__OBJECTIVES__
(a) In the description of the Rotta installation, rewrite the paragraph beginning "At the center of the installation" as a short bulleted list that keeps its main facts.
(b) Answer these questions using the description of the Rotta installation, one short answer per line:
(i) Where is the installation located?
(ii) What job does the artist's brother hold?
(iii) In what condition are some missing migrant boats later found?

Rotta
ROTTA
Site-specific audio video installation by Giuseppe Lo Schiavo
curated by serena Tabacchi
Palazzo Vecchio – Sala d’Arme, Florence, Italy
Rotta is a multimedia installation that reflects on orientation, loss, and responsibility in a time marked by uncertainty and global crises. Today, traditional ideas of progress and stability appear fragile, and navigating the present often means moving without shared maps or clear coordinates.
The project is inspired by one of the Mediterranean’s most silent tragedies: migrant boats bound for Italy that disappear at sea, sometimes later found drifting with the autopilot still engaged—empty. The work draws on testimonies from families searching for missing relatives and on accounts gathered through the artist’s brother, a motorboat operator in the Italian Coast Guard involved in search-and-rescue missions.
At the center of the installation is a 19-minute film recorded live at sea with seven cameras and thirty-two microphones. A marching band performs aboard small boats as they travel eight nautical miles from the coast, a symbolic distance where the central action unfolds.
Rather than offering reconciliation, Rotta opens a space for reflection, inviting viewers to consider how to navigate the present without losing a sense of humanity.

__MATERIAL PROVIDED__

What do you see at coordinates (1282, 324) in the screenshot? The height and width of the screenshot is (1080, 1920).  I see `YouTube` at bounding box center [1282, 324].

__OUTPUTS__
(a)
- The installation centers on a 19-minute film.
- It was recorded live at sea with seven cameras and thirty-two microphones.
- A marching band performs aboard small boats.
- The boats travel eight nautical miles from the coast, a symbolic distance where the central action unfolds.

(b)
(i) Palazzo Vecchio – Sala d'Arme, Florence, Italy.
(ii) He is a motorboat operator in the Italian Coast Guard, involved in search-and-rescue missions.
(iii) They are found drifting and empty, with the autopilot still engaged.